Australia's largest bull and semen facility is being established near Camperdown after Genetics Australia's acquisition of Total Livestock Genetics.
GA is in the process of relocating its bulls and semen units to TLG's Gnotuk and Glenormiston farms.
Following the acquisition earlier this year, GA has taken over the TLG trading name and is transferring its bull management, semen management and semen collection and production services to the TLG site near Camperdown.
Equine and live cattle export services will remain with the current owners.
GA chief executive Anthony Shelly said the relocation was on target to be completed by the end of March.
"We have 100 bulls to transition from Bacchus Marsh to the two properties at Gnotuk and Glenormiston," he said.
"We've moved 40 and plan to have the balance relocated before the end of March."
About 20 per cent of the semen units have been moved and this process is also on track to be completed in late March.
TLG had been storing 1.5 million units and GA, one million; the new combined 2.5 million units will be the largest semen storage facility in Australia.
About $300,000 is being spent on upgrades to the semen storage area, semen processing laboratory and additional bull housing.
The new expanded GA will collect about 1.4 million semen units annually.
GA's 100 bulls are joining 90 managed by TLG but the total number is expected to grow to close to 230 by May this year.
"There is increasing demand from people wanting to place bulls with us to capitalise on the prosperity in the industry," Mr Shelly said.
"This reflects the continued demand for Australian genetics, whether it be for dairy or beef."
Genetics Australia also expects to employ about five new staff, particularly in bull and animal health management and general farm workers.
Mr Shelly said the $5.8 million purchase of TLG was a perfect platform for sustainability and growth while creating efficiencies.
The move will see Genetics Australia sell its Parwan Park farm and office complex at Bacchus Marsh but will maintain an office in the area.
Mr Shelly said urban sprawl and changing rural landscapes meant GA needed to relocate to be closer to the heart of the dairy, beef and sheep industries.

Dataset section
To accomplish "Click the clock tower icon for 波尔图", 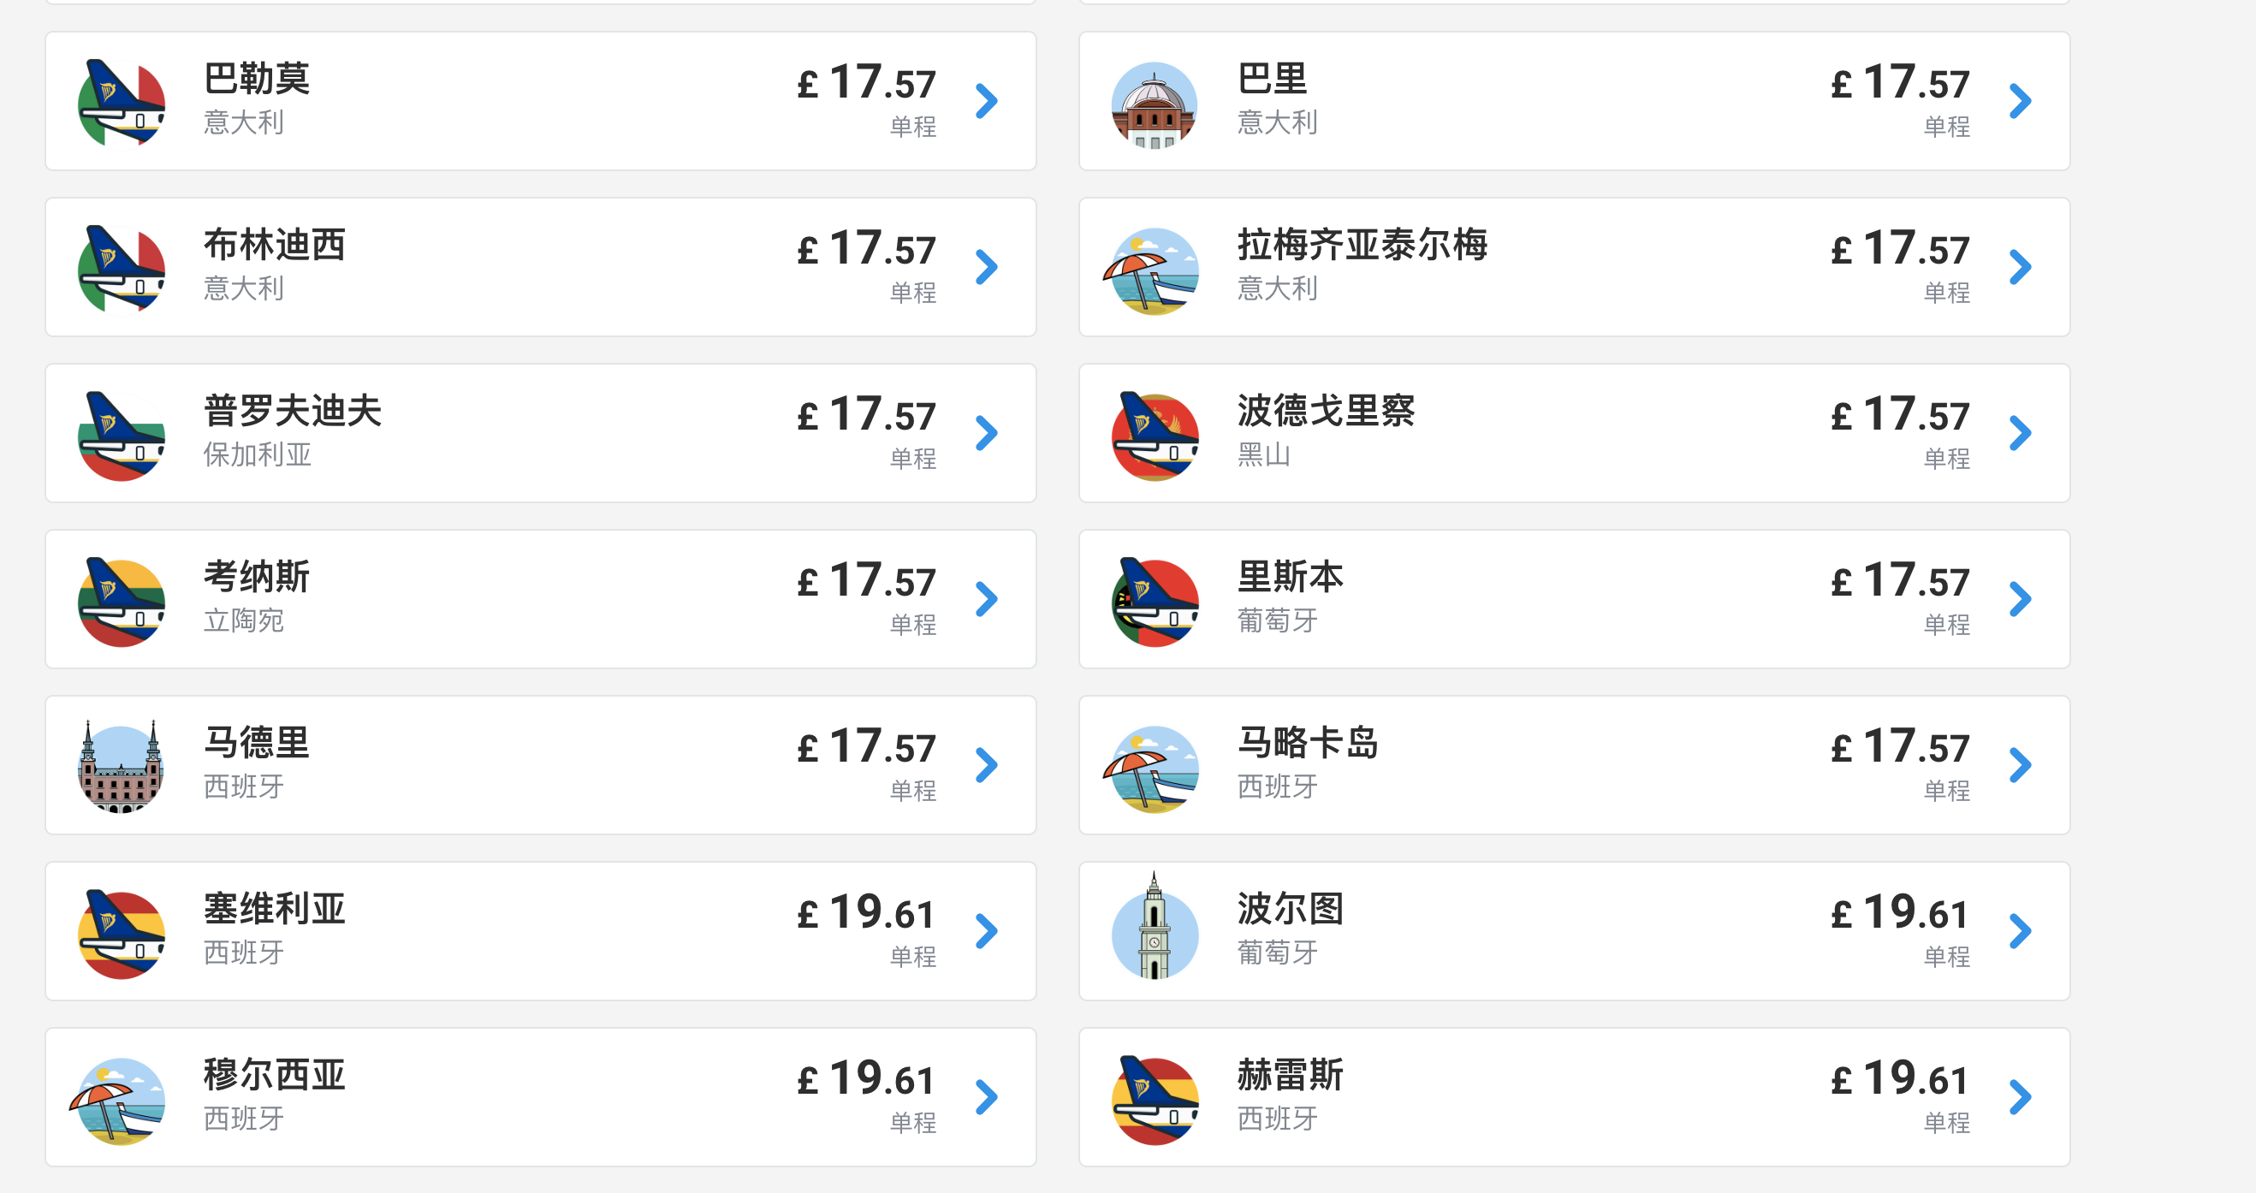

What you need to do
1. In the article on Genetics Australia's move to Camperdown:
(a) How many bulls had GA moved at the time Mr Shelly spoke?
(b) Which services will remain with the current owners?
(c) What did GA pay to purchase TLG?
2. Repeat, word for word, the stretch of the Genetics Australia article from "TLG had been" through "additional bull housing.".
Rely only on the Genetics Australia article; the material plays no part.

Task results
1.
(a) 40
(b) Equine and live cattle export services
(c) $5.8 million

2.
TLG had been storing 1.5 million units and GA, one million; the new combined 2.5 million units will be the largest semen storage facility in Australia.
About $300,000 is being spent on upgrades to the semen storage area, semen processing laboratory and additional bull housing.